Recently I wrote about a company in Texas that was bawled out by its mobile carrier when the company's internal phone-signal repeaters began interfering with the carrier's new 3G network. Though the company was skeptical that the FCC would really fine it $20,000 a day, as the carrier threatened, it didn't call the carrier's bluff. Instead, it found a different solution.

That squabble represents a tiny aspect of a larger controversy that's been brewing between mobile carriers and wireless equipment makers for years. Mobile operators contend that they must explicitly certify any piece of equipment used in electromagnetic spectrum frequencies for which they hold licenses before anyone can use it.

Good and wicked cool mobile and wireless companies to watch

Yet the FCC certifies plenty of radio equipment that doesn't get sanctioned by carriers, ends up on retail store shelves, and is bought and installed. How are consumers and businesses supposed to know that those devices are problematic? And are they really illegal to use without the carrier's blessing?

That depends on the interpretation of law and whom you talk to. Companies such as Wilson Electronics, which makes signal boosting equipment for multiple U.S. wireless networks, contends that "no Commission rule or regulation requires a subscriber in good standing to obtain the explicit authorization of the licensee to operate an in-building radiation system or any other FCC-certificated fixed or mobile signal booster."

That said, though, Wilson does believe that the FCC should beef up its certification tests. The company filed a request for rulemaking with the FCC last November with a suggestion it thinks could solve the problem: require the FCC to test not only for power output levels but also for interference protection capabilities in the equipment.

Not surprisingly, Wilson says its equipment contains such capabilities and that others should, too, to avoid incidents such as the one in Texas. Wilson makes small in-building repeaters, as well as a $129 cradle device for individuals, called the Sleek, aimed largely at eradicating dropped calls inside vehicles.

Wilson's idea would be to have FCC testing determine what is and isn't harmful to networks rather than having the carriers decide, as they do now in a fairly random manner. The New America Foundation Wireless Future Program wrote in a working paper that this has given the mobile operators "…enormous power over equipment design and over application markets."

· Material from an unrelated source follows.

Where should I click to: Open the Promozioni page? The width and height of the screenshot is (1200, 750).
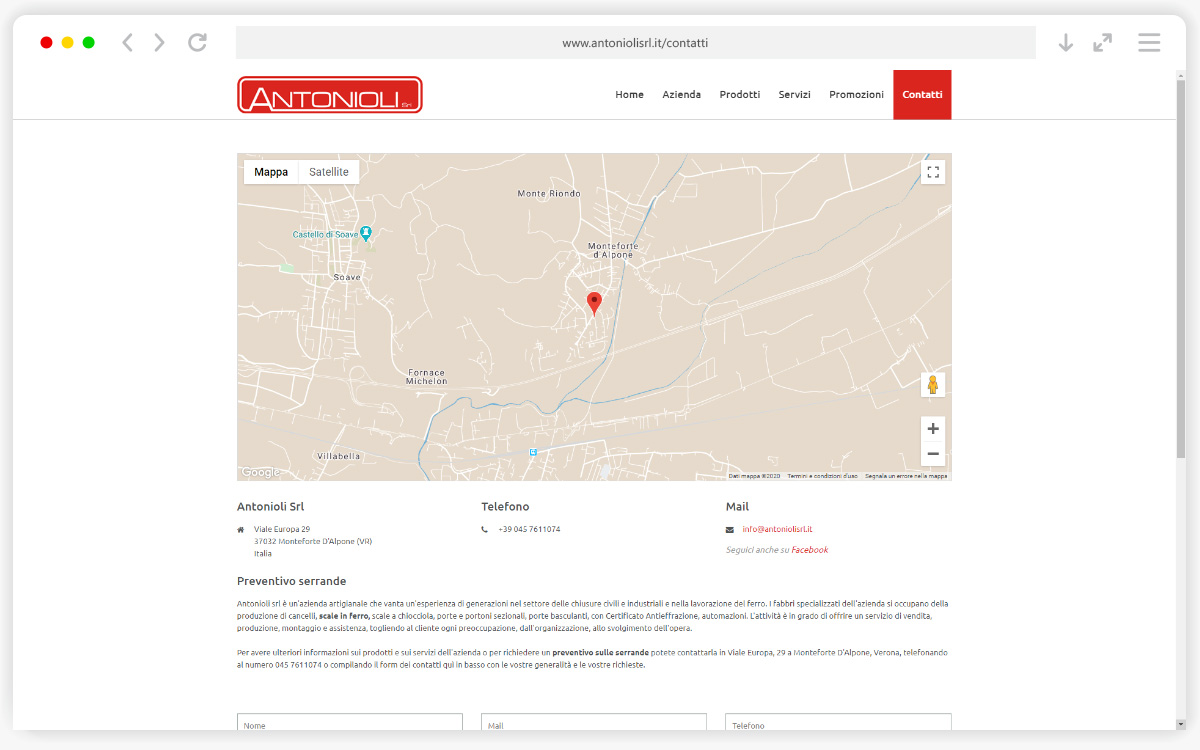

Sound familiar? Yep, the landmark 1968 Carterfone decision to allow any consumer to attach any safe device to his or her phone line is rearing its head again in the mobile industry.

Only time will tell what, if any, outcome will occur. But the time is ripe, what with the outcry over coverage and capacity deficiencies that come to light with the success of multimedia-heavy devices such as the Apple iPhone and iPad. Perhaps the situation will cause us to take a fresh look.

And if it turns out we can buy our own equipment that improves our signal without causing harm, maybe we'll be free of those nasty "map" commercials for good.